- TO DO
a – Write out the passage on Clarence Thomas word for word, starting at "According to Paaoletta, recent" and ending at "motivated their attacks.".
b – Answer these questions from the passage on Clarence Thomas:
(i) Whom did Paoletta represent during the House Jan. 6 panel investigation?
(ii) What majority does the Supreme Court have?
(iii) In which case did the court overturn Roe v. Wade?

A news report claiming conservative Supreme Court Justice Clarence Thomas may have violated ethics rules by not disclosing accepting luxury vacations from his wealthy friend marks the left’s latest attempt to delegitimize the country’s highest court, according to attorney Mark Paoletta.
“They hate Clarence Thomas, and they want to destroy him, and they are trying to make his life miserable,” Paoletta, who is a friend of Thomas, told The Epoch Times. Paoletta represented Thomas’s wife, Ginni Thomas, during the House Jan. 6 panel investigation last year.
“This is all driven by the Democrats and the left-wing media, and activists, wanting to destroy the court, and delegitimize it, because they don’t like the opinions that they’re coming down with,” he added. The Supreme Court has a 6-3 conservative majority.
According to Paaoletta, recent cases before the U.S. Supreme Court that didn’t turn out favorably for those on the left—such as Dobbs v. Jackson Women’s Health, in which the court overturned Roe v. Wade; and New York State Rifle and Pistol Association v. Bruen, in which the court for the first time recognized a constitutional right to carry firearms in public for self-defense—have motivated their attacks.

- SOURCE MATERIAL
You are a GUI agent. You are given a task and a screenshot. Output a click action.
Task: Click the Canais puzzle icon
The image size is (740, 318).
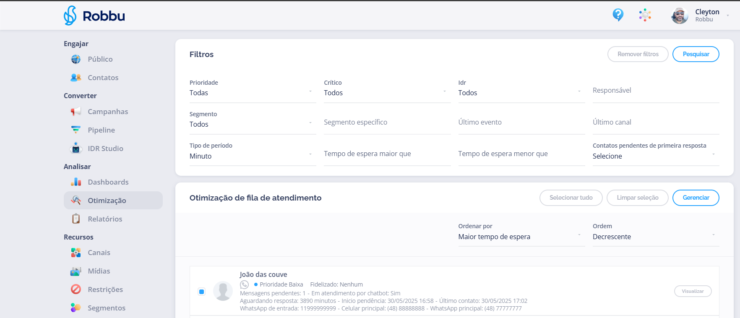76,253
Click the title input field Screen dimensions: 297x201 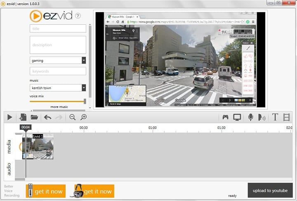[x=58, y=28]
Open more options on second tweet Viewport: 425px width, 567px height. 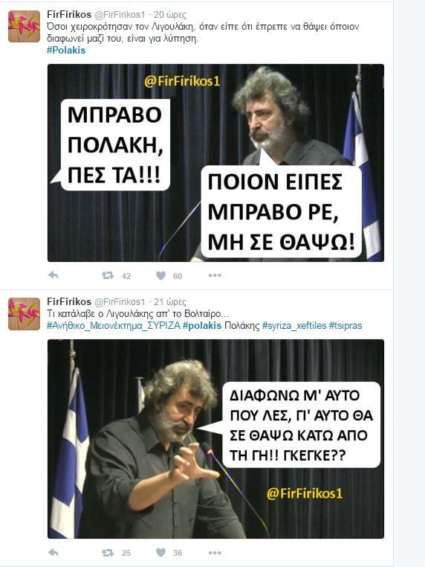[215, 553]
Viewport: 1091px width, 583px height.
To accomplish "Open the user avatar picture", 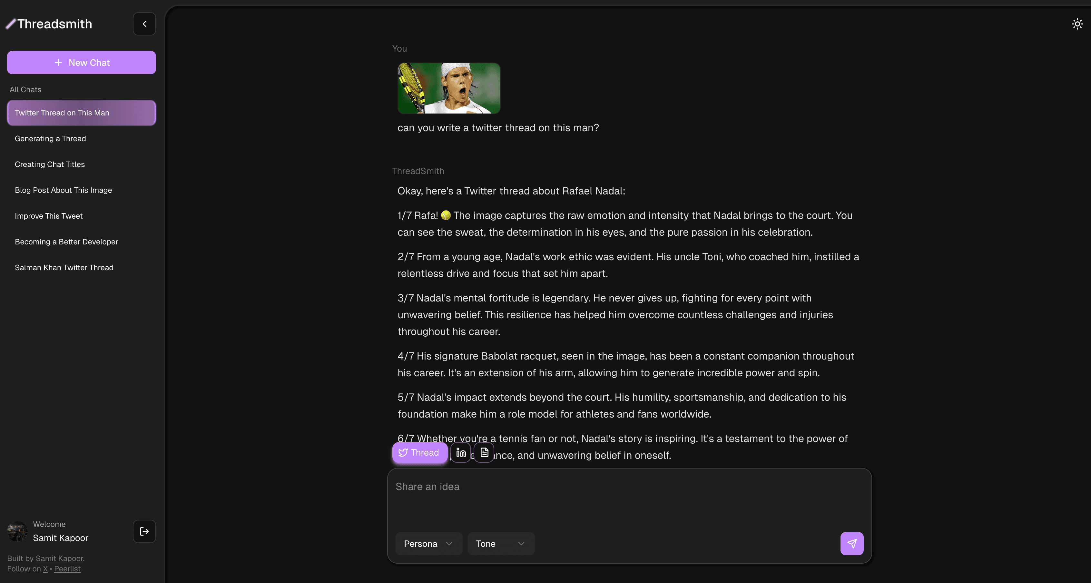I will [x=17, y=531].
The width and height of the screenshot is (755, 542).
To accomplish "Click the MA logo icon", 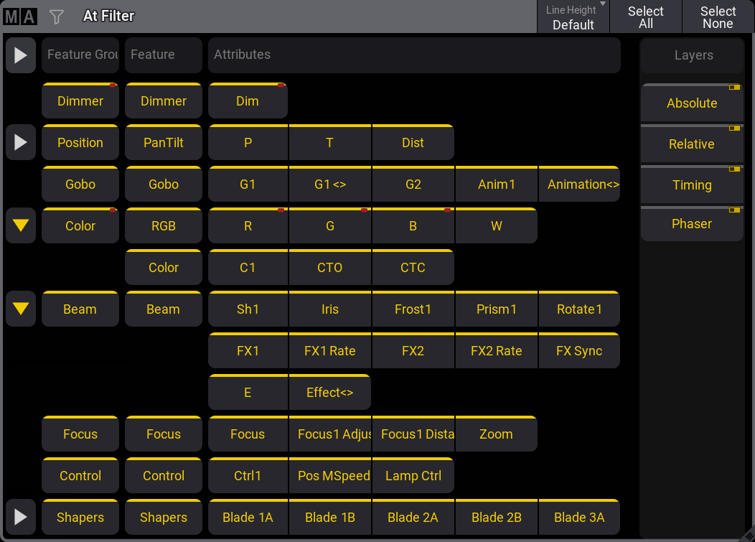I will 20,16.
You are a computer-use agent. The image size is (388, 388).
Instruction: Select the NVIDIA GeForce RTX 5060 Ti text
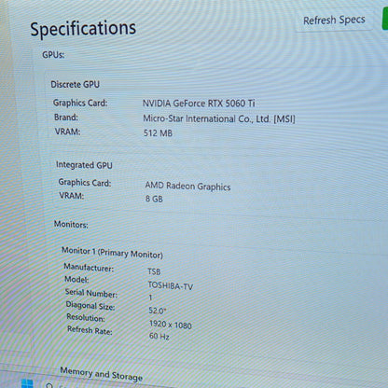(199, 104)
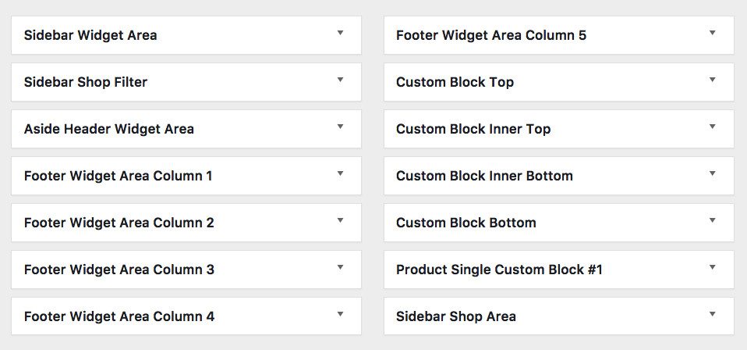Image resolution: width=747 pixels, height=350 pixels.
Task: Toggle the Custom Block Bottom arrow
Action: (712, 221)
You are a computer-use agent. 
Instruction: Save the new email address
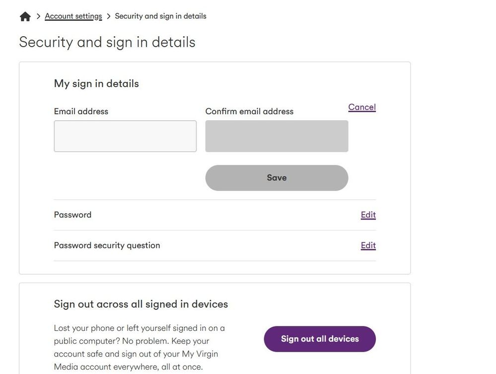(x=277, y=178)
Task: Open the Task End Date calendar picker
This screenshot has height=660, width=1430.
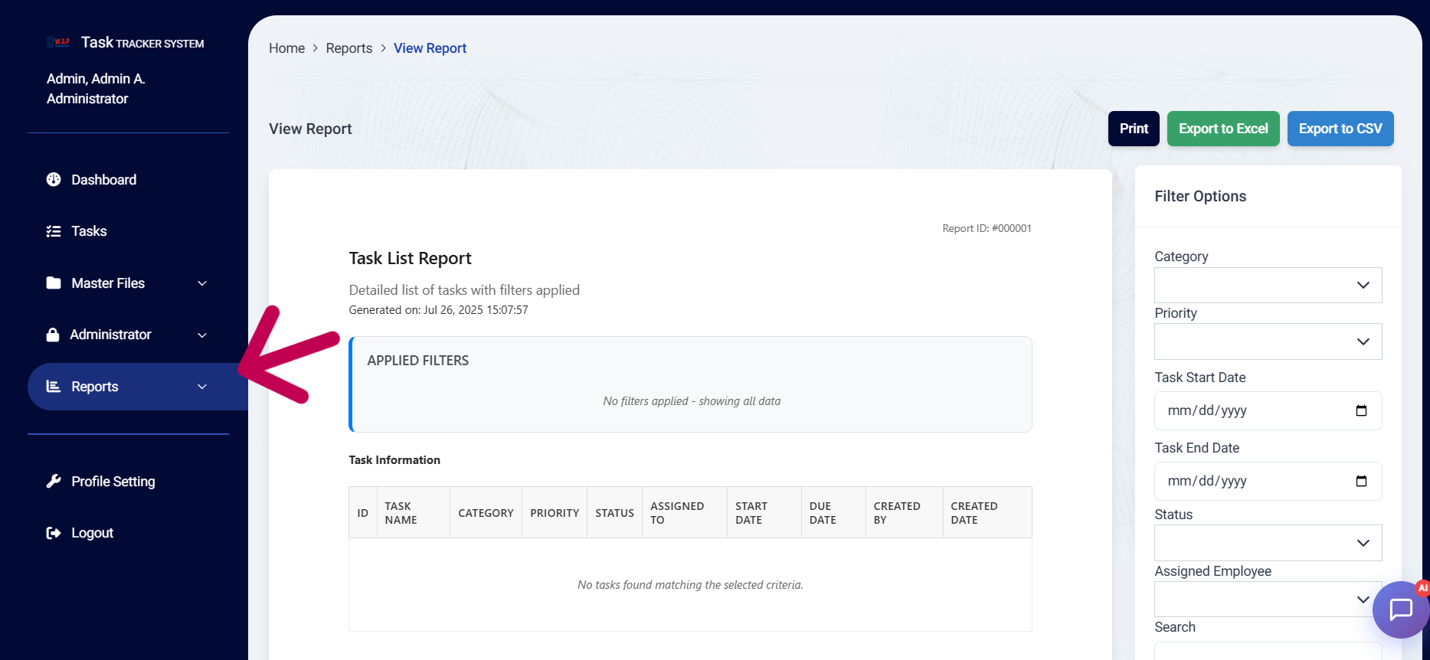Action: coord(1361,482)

- EXPECTED OUTPUTS
a –
According to Paaoletta, recent cases before the U.S. Supreme Court that didn’t turn out favorably for those on the left—such as Dobbs v. Jackson Women’s Health, in which the court overturned Roe v. Wade; and New York State Rifle and Pistol Association v. Bruen, in which the court for the first time recognized a constitutional right to carry firearms in public for self-defense—have motivated their attacks.

b –
(i) Ginni Thomas, Clarence Thomas's wife
(ii) A 6-3 conservative majority
(iii) Dobbs v. Jackson Women's Health